Extrait de page -
*-*-*

Il ne fait pas bon d’être entraineur de football dans notre pays en ce
moment. Tout comme nos valeureux footballeurs amateurs, rares sont les
entraineurs qui vivent réellement de leur métier. Le constat est
clair. Au pays de « Magic » Mbomagoal, on « dépanne » la majorité des
entraineurs de football comme des vulgaires gamins. Leurs employeurs
les virent parfois comme des malpropres ou des moins que rien. Ils
sont très loin du statut des José Mourinho, Sir Alex Ferguson, Arsène
Wenger pour ne citer que ceux-là.
Phénomène du « coach ndolè »
Le poste d’entraineur est le plus difficile et le plus stressant
dans le football. L’entraineur doit au quotidien gérer un groupe d’au
moins 25 joueurs et gérer aussi les humeurs non seulement des joueurs
et des dirigeants de son club employeur mais aussi celles des
supporters. Rencontré au stade de la Cité Cicam à Douala, NADEU jeune
entraineur ancien footballeur de la Bundeslinga en Allemagne a été
très clair à ce sujet : « Pour être entraineur de football, non pas
seulement au Cameroun, mais aussi ailleurs, il faut avoir un cœur en
béton armé. Ce dernier porte sur lui tout le poids de l’équipe. Les
choix d’un entraineur peuvent être interprétés de plusieurs façons et
je vous assure que rien n’est facile dans ce métier. »
En effet, DIKOUME Jean-Marc Delano ancien footballeur ayant évolué dans
plusieurs équipes de la capitale économique de notre pays a vu son
rêve de devenir professionnel du football se briser à cause dit-il de
ses différents entraineurs. Il s’en souvient très bien : « J’étais un
très bon attaquant. Je suivais les traces de mon idole Samuel Eto’o
Fils. Mais mes différents coaches ont brisé mon rêve. Je suis devenu
chargeur ici à Ndokoti à cause d’eux. Ils passaient leur temps à me
demander de payer pour être dans la liste. Pour être dans le onze
entrant, je devais les donner 90% de ma prime de match et parfois 95%.
Pour un match hors de la ville de Douala, mes parents devaient donner
beaucoup d’argent. Né dans une famille très pauvre, la solution idéale
c’était d’arrêter avec le football. Tous ces entraineurs sont des
coaches ndolè. Ils t’aiment quand tu les donnes de l’argent. Je pense
qu’ils n’ont aucune conscience et la méritocratie n’existe pas dans
leur jargon. Je ne peux pas vous dire s’ils sont le diable en
personne, mais je dirais qu’ils doivent respecter leur métier. S’ils ne
sont pas payés, ce n’est pas la faute des joueurs ».

*-*-*

Données fournies -
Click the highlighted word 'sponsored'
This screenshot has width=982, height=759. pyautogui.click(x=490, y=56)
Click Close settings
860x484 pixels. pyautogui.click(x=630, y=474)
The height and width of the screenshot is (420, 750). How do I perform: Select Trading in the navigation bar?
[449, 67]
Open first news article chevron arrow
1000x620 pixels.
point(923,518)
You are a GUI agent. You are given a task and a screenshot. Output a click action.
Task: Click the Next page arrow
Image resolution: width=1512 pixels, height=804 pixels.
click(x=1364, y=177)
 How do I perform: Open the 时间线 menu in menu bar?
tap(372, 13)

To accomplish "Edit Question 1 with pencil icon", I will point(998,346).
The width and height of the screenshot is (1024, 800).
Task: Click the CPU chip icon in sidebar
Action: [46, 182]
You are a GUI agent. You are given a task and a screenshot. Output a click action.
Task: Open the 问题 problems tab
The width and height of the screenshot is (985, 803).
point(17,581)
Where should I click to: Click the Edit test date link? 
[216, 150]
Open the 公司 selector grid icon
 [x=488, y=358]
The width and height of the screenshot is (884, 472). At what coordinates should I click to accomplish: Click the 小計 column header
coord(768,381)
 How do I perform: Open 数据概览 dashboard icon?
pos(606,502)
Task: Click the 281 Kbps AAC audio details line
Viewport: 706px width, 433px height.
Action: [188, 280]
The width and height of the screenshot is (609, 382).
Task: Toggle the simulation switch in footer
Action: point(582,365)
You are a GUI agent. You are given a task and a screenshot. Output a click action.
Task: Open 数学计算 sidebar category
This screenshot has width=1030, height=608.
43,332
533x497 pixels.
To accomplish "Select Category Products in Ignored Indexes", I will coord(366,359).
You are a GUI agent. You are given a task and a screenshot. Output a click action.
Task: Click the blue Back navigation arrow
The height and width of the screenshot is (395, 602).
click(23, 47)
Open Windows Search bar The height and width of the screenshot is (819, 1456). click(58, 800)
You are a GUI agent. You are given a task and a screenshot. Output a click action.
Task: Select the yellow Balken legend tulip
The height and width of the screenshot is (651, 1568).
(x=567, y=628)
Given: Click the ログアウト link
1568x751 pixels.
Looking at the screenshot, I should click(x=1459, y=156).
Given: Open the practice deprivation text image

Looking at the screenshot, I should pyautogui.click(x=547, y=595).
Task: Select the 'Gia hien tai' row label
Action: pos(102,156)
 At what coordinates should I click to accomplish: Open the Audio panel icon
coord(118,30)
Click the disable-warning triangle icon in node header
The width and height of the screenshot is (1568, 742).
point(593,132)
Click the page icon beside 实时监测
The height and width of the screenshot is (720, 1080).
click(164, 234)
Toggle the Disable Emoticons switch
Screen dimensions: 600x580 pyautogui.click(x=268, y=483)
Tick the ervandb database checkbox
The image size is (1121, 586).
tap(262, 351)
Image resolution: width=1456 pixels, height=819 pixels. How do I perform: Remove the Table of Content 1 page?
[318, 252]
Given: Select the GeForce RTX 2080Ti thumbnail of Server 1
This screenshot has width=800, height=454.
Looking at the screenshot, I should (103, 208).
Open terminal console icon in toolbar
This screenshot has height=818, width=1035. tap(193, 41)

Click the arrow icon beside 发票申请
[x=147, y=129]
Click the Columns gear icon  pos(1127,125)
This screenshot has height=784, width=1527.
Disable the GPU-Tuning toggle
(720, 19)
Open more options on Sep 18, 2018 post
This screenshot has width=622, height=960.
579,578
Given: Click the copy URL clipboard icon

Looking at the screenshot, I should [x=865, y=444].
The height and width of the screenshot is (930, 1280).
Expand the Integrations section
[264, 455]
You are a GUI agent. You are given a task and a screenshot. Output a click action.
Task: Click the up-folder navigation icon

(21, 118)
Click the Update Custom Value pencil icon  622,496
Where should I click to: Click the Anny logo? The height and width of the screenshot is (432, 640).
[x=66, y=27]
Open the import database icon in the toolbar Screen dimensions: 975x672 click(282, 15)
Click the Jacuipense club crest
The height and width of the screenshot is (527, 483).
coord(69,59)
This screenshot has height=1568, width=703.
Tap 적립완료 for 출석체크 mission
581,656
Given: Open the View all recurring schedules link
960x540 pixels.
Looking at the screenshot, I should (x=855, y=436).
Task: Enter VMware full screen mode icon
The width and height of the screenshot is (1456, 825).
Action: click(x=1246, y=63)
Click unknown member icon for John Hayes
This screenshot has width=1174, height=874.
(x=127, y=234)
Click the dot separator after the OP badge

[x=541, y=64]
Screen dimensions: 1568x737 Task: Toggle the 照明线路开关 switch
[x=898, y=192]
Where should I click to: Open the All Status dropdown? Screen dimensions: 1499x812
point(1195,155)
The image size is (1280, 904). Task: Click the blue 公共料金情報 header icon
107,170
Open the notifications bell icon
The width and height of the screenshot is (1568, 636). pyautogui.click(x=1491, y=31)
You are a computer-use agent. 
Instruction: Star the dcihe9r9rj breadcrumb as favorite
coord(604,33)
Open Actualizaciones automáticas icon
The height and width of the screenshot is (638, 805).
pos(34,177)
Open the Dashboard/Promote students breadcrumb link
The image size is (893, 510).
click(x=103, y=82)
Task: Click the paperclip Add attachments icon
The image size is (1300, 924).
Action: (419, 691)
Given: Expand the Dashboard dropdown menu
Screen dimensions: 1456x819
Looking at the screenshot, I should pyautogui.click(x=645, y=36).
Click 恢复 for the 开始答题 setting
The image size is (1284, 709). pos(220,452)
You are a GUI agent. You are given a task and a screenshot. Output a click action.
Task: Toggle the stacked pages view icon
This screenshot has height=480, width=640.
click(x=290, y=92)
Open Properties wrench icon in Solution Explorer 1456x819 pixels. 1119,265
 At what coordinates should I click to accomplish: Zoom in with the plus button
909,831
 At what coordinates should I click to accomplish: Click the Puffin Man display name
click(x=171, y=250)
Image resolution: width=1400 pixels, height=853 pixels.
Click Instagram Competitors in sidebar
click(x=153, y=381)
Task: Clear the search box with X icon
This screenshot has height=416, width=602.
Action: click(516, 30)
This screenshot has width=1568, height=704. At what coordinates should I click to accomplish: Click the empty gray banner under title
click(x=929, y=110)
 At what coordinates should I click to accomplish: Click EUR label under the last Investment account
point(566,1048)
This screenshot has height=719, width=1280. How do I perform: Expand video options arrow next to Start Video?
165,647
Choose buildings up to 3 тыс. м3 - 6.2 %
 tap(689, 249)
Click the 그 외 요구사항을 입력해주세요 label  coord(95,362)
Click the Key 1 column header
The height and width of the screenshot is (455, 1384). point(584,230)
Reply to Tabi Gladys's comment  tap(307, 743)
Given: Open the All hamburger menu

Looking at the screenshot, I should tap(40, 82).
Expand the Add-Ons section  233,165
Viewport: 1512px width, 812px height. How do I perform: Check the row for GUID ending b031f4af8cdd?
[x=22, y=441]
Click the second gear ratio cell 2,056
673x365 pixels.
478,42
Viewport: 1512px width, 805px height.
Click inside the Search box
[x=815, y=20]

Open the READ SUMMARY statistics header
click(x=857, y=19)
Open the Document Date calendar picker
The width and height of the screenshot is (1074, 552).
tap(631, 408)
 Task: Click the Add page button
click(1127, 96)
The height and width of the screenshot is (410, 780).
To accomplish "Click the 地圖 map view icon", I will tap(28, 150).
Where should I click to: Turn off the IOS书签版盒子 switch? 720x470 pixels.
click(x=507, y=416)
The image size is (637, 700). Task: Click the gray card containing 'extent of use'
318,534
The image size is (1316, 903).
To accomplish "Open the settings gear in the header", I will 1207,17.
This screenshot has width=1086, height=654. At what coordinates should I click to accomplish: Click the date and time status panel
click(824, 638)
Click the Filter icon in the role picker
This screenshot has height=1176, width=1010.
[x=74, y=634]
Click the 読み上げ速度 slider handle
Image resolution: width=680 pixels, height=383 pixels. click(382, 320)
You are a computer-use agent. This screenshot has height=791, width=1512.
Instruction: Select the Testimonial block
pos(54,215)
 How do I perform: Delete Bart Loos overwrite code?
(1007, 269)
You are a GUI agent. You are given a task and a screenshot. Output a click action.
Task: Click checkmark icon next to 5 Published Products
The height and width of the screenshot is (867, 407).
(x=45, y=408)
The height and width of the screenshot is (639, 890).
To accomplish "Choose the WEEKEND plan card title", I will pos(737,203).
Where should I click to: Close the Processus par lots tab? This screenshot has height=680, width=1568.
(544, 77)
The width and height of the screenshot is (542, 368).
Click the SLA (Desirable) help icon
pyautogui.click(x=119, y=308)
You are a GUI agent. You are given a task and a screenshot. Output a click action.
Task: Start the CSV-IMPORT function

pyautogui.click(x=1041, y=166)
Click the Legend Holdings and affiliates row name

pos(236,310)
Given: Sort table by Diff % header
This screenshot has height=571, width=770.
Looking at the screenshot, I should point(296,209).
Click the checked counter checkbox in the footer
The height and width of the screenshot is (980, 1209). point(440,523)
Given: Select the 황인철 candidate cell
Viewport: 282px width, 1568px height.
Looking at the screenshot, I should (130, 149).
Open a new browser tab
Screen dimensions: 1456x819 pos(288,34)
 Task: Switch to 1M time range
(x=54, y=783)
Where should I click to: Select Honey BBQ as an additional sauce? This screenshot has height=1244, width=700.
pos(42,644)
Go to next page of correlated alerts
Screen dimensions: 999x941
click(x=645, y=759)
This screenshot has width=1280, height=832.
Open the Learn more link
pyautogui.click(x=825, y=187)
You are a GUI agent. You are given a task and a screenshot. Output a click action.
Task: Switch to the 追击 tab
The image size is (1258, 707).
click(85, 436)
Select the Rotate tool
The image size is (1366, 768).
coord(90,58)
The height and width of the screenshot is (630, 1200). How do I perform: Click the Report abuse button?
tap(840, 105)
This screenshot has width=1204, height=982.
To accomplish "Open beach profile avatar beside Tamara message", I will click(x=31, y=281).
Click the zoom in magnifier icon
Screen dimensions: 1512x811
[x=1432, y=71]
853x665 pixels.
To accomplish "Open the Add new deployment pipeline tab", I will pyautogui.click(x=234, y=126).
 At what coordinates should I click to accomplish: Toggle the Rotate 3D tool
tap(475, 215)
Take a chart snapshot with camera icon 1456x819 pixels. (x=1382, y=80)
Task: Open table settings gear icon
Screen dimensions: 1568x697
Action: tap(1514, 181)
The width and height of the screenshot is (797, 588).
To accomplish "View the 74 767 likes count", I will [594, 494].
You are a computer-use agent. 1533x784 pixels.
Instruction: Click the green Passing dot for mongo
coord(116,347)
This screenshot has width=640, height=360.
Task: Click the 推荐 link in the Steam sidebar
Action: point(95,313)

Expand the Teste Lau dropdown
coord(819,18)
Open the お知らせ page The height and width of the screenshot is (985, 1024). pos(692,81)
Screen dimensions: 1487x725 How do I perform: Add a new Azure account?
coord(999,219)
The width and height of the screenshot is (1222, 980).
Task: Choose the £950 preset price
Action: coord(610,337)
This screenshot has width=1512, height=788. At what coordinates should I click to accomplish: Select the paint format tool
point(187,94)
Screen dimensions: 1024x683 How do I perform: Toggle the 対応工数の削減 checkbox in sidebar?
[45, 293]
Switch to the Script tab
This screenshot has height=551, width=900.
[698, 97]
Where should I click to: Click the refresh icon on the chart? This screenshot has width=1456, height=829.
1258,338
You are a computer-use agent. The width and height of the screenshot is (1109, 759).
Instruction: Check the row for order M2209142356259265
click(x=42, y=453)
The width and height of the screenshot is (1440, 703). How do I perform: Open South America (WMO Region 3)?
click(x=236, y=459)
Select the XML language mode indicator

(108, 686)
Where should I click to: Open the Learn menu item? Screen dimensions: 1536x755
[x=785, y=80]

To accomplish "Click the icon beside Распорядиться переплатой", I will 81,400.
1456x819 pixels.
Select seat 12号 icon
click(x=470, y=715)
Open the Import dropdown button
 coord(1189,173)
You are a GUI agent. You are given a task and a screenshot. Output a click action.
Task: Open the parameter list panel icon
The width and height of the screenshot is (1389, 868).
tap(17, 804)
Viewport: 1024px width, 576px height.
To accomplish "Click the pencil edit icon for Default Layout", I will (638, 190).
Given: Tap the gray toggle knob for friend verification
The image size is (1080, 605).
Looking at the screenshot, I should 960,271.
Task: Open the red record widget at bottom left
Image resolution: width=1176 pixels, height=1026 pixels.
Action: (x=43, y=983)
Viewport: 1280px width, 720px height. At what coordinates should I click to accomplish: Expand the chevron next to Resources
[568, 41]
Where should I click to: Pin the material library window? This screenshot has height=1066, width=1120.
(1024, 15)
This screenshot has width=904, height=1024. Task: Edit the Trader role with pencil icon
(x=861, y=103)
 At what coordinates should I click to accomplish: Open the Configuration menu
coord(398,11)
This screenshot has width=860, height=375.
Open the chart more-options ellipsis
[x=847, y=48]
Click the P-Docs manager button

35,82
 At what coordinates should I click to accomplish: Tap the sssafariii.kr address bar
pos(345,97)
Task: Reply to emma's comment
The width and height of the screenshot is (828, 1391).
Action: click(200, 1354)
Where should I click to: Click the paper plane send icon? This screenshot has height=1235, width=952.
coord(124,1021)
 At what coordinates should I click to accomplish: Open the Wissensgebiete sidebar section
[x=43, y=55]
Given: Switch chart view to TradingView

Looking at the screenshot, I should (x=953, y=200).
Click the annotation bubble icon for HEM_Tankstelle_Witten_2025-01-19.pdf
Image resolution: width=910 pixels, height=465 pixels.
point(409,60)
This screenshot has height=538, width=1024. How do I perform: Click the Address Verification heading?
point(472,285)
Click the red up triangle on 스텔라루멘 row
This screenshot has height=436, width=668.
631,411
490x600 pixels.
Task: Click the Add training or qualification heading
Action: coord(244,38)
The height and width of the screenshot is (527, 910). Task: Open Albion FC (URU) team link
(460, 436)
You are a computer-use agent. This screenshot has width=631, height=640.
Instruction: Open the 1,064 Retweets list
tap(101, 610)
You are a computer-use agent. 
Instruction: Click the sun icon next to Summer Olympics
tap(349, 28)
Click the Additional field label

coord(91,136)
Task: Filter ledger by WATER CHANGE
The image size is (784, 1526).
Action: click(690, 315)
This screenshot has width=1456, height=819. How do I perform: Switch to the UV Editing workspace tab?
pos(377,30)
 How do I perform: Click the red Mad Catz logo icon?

*-*-*

Défis -
[1] Convertis en tableau Markdown le passage des enregistrements allant de la ligne contenant « Click the Update » jusqu'à celle contenant « The width and height of the screenshot is (1568, 636). », les deux incluses. Utilise les colonnes « Numéro » et « Ligne », et omets les lignes vides.
[2] Poursuis le texte sur les entraîneurs de football au Cameroun à partir de l'endroit où il s'arrête.
Les enregistrements n'ont aucun lien avec le texte.

Résultats dans l'ordre -
[1]
| Numéro | Ligne |
|---|---|
| 1 | Click the Update Custom Value pencil icon  622,496 |
| 2 | Where should I click to: Click the Anny logo? The height and width of the screenshot is (432, 640). |
| 3 | [x=66, y=27] |
| 4 | Open the import database icon in the toolbar Screen dimensions: 975x672 click(282, 15) |
| 5 | Click the Jacuipense club crest |
| 6 | The height and width of the screenshot is (527, 483). |
| 7 | coord(69,59) |
| 8 | This screenshot has height=1568, width=703. |
| 9 | Tap 적립완료 for 출석체크 mission |
| 10 | 581,656 |
| 11 | Given: Open the View all recurring schedules link |
| 12 | 960x540 pixels. |
| 13 | Looking at the screenshot, I should (x=855, y=436). |
| 14 | Task: Enter VMware full screen mode icon |
| 15 | The width and height of the screenshot is (1456, 825). |
| 16 | Action: click(x=1246, y=63) |
| 17 | Click unknown member icon for John Hayes |
| 18 | This screenshot has width=1174, height=874. |
| 19 | (x=127, y=234) |
| 20 | Click the dot separator after the OP badge |
| 21 | [x=541, y=64] |
| 22 | Screen dimensions: 1568x737 Task: Toggle the 照明线路开关 switch |
| 23 | [x=898, y=192] |
| 24 | Where should I click to: Open the All Status dropdown? Screen dimensions: 1499x812 |
| 25 | point(1195,155) |
| 26 | The image size is (1280, 904). Task: Click the blue 公共料金情報 header icon |
| 27 | 107,170 |
| 28 | Open the notifications bell icon |
| 29 | The width and height of the screenshot is (1568, 636). pyautogui.click(x=1491, y=31) |

[2]
Le phénomène du «coach ndolè » (les entraineurs corrompus) est à la mode dans notre pays. Même l’avènement de la Professionnalisation de notre
football n’a rien changé à la donne. Des enquêtes personnellement
menées ont démontré que certains présidents de club de football
imposent à leur entraineur la liste des onze entrants mettant ainsi en
péril l’esprit de la méritocratie valeur pourtant fondamentale dans le
football. Ce phénomène est monnaie courante dans le football. Pour
n’avoir pas supporté que le Président de Chelsea lui impose Andrei
Chevtchenko, José Mourinho alias « the special one » avait été
débarqué de son poste de manager général du club. Quand Laurent Blanc
sélectionneur de l’équipe de France publiait la liste des joueurs
présélectionnés pour la prochaine Coupe d’Europe il y a quelques
semaines, la présence de Johan Gourcuff a fait tellement débat au
point où les gens se sont demandés si ce dernier n’était pas le «
ndolè » du coach. Contactés, pour répondre à certaines préoccupations,
certains entraineurs ont refusé de me recevoir.
Au Cameroun, il n’existe pas officiellement un institut national
spécialisé dans la formation des entraineurs de football comme dans
d’autres pays. 90% de nos entraineurs sont des produits de l’Institut
National de la Jeunesse et des Sports (INJS) organe chargé de la
formation des professeurs d’Education Physique et Sportives (E.P.S).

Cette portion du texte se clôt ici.